Experimental and Numerical Investigation of Resonance Characteristics of Novel Pumping Element Driven by Two Piezoelectric Bimorphs

Abstract

Featured Application This investigation is to establish the model of solid-liquid coupled vibration for piezoelectric material. The experimental measurements and finite element computation results are in good agreement for both the anti-phase and in-phase vibrations coupled with various fluids. The outcome could be featured in pumping-element application that is operated efficiently in resonance. This paper describes the vibration characteristics of a dual-bimorph piezoelectric pumping element under fluid-structure coupling. Unlike the single bimorph used in most previous studies, the proposed device comprises two piezoelectric bimorphs within an acrylic housing. Amplitude-fluctuation electronic speckle pattern interferometry (AF-ESPI) was used to examine the visible displacement fringes in order to elucidate the anti-phase as well as in-phase motions associated with vibration.

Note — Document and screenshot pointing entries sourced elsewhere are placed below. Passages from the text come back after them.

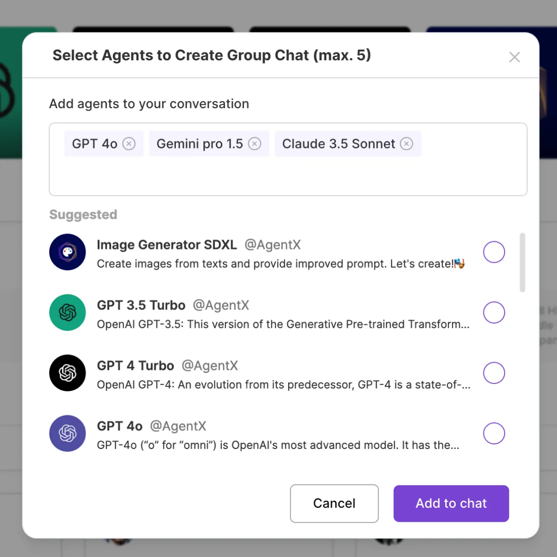This screenshot has width=557, height=557.
Task: Select the GPT 3.5 Turbo radio button
Action: (494, 312)
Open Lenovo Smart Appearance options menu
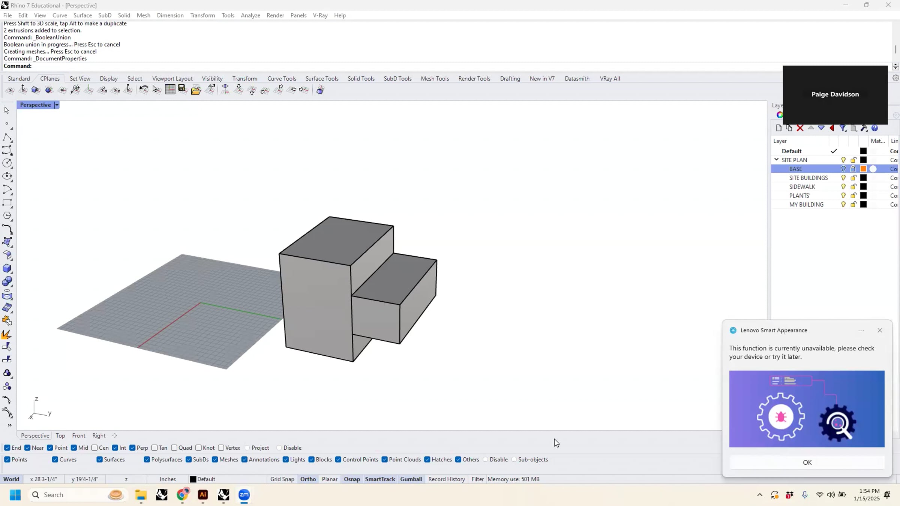This screenshot has height=506, width=900. pos(861,331)
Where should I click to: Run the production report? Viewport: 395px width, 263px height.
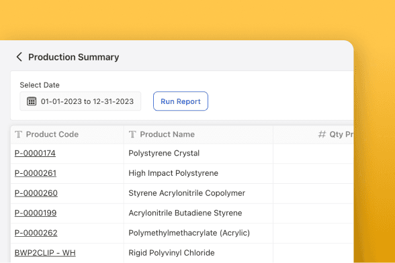[181, 101]
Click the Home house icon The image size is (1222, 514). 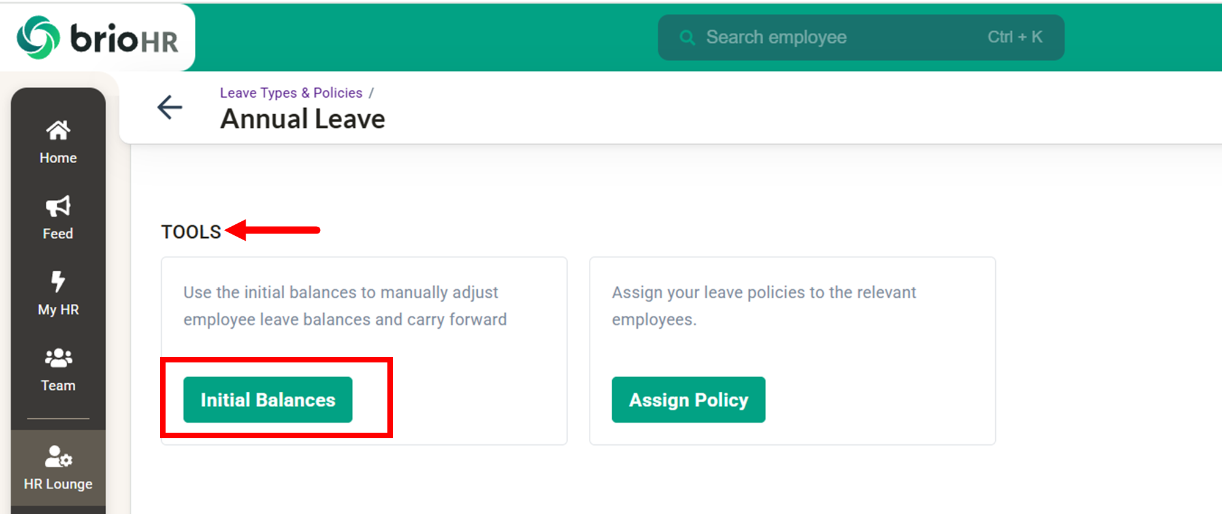58,130
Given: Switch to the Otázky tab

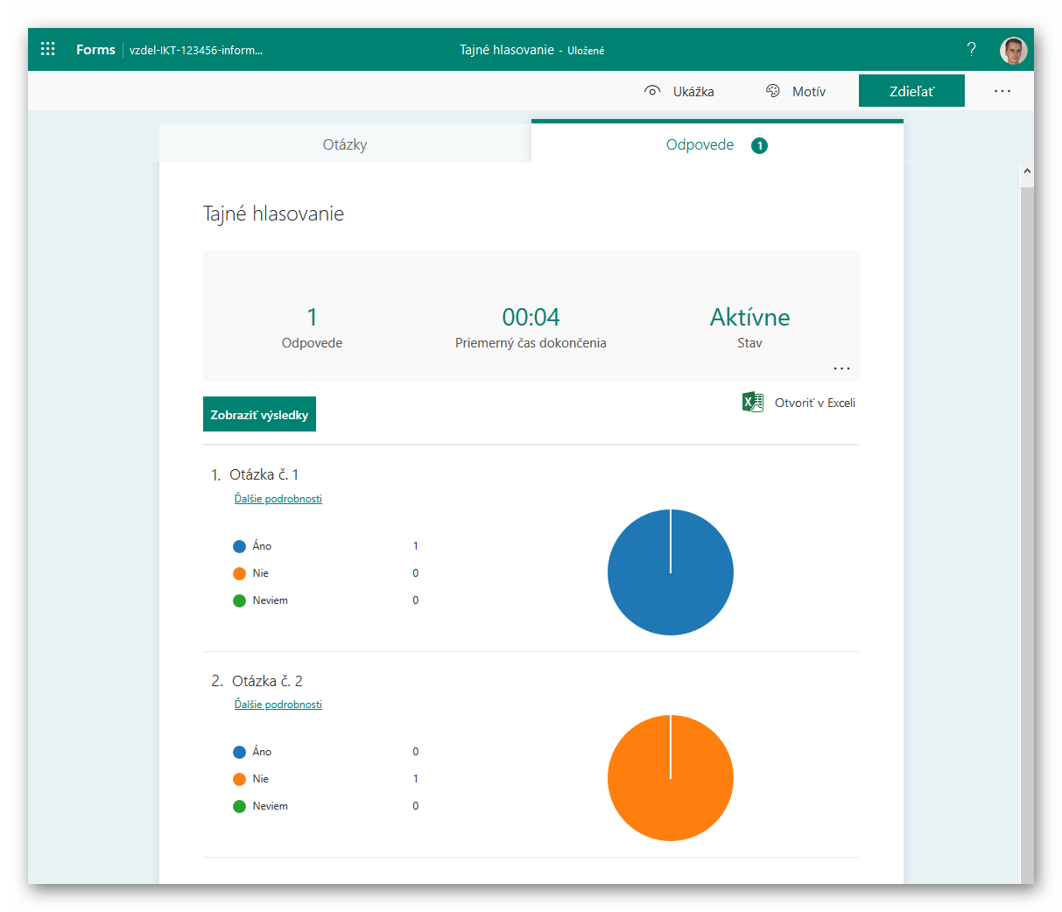Looking at the screenshot, I should click(345, 144).
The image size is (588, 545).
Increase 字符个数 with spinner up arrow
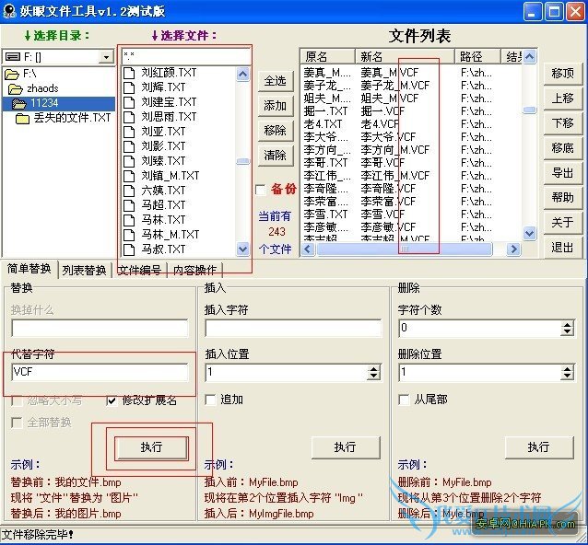point(568,325)
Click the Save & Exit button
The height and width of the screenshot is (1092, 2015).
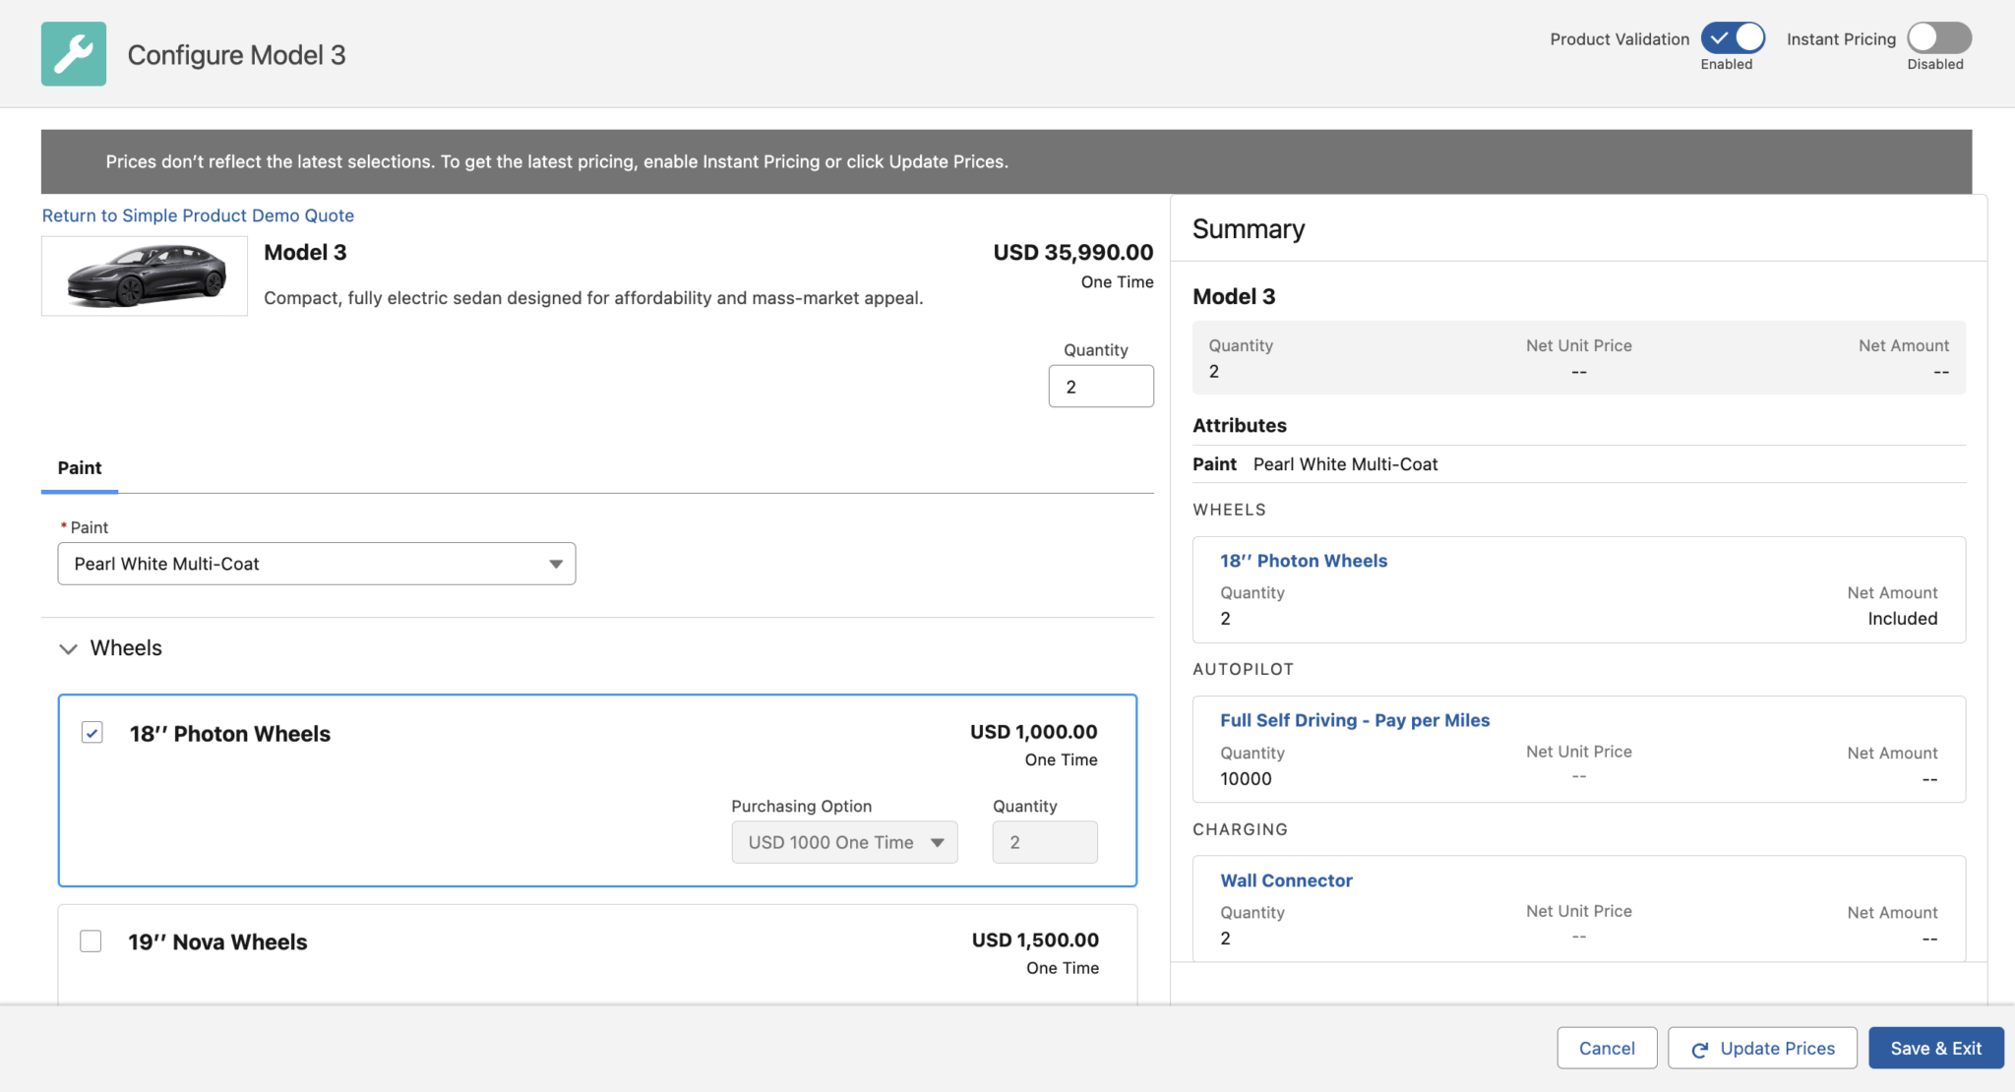[1934, 1048]
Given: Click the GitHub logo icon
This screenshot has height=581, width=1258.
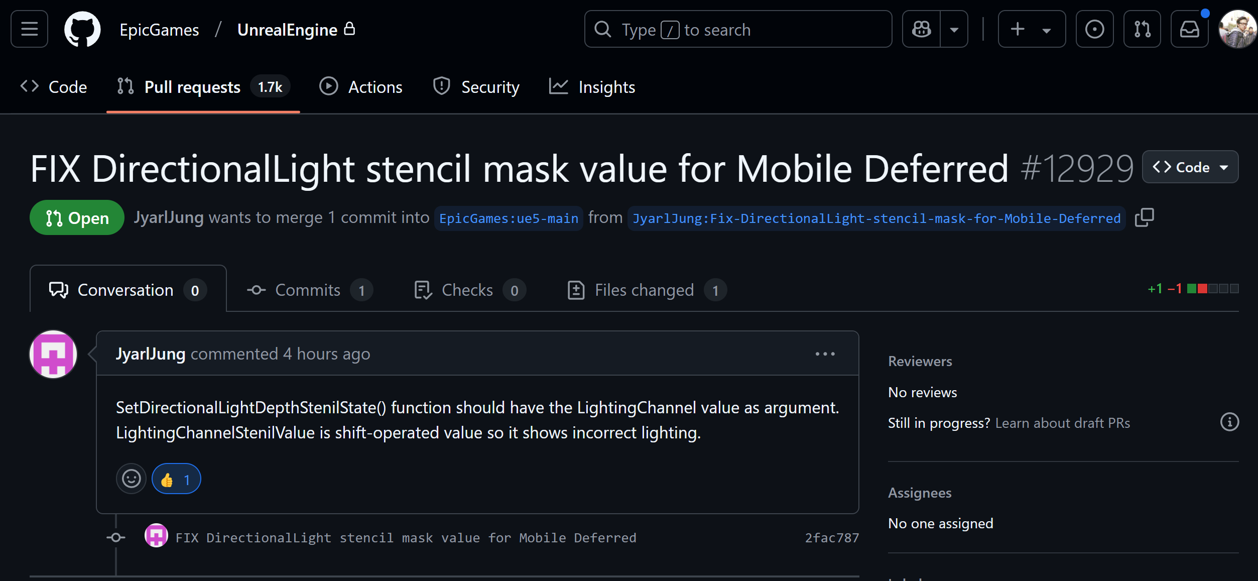Looking at the screenshot, I should click(82, 29).
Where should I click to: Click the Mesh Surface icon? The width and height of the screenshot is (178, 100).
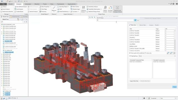pos(71,7)
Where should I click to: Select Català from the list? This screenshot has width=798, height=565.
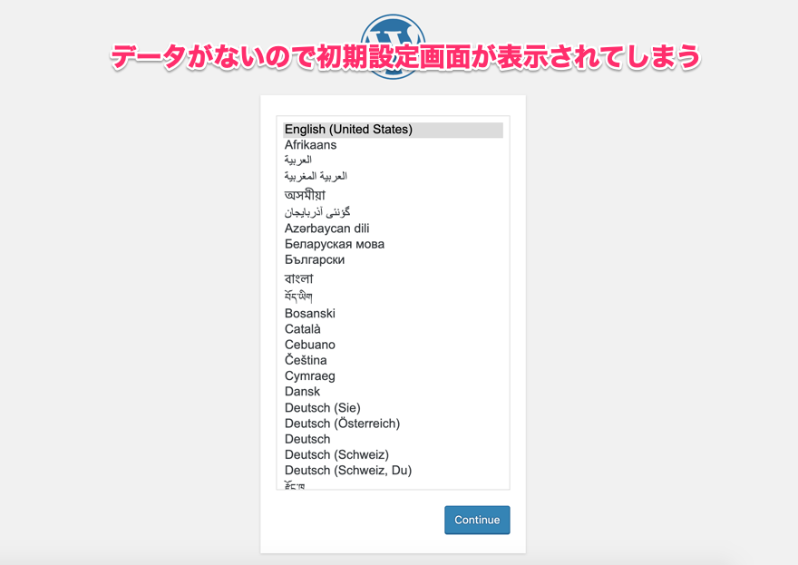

Analysis was also conducted using impedance analysis and laser Doppler vibrometer (LDV) based on the measurement of point-wise displacement. The experimental results of resonant frequencies and the corresponding mode shapes are in good agreement with those obtained using finite element analysis. The gain of flow rate obtained by the anti-phase motion of the dual-bimorph pumping element is larger than both those obtained by in-phase motion and the single bimorph pumping element. This work greatly enhances our understanding of the vibration characteristics of piezoelectric pumping elements with two bimorphs, and provides a valuable reference for the further development of bionic pump designs.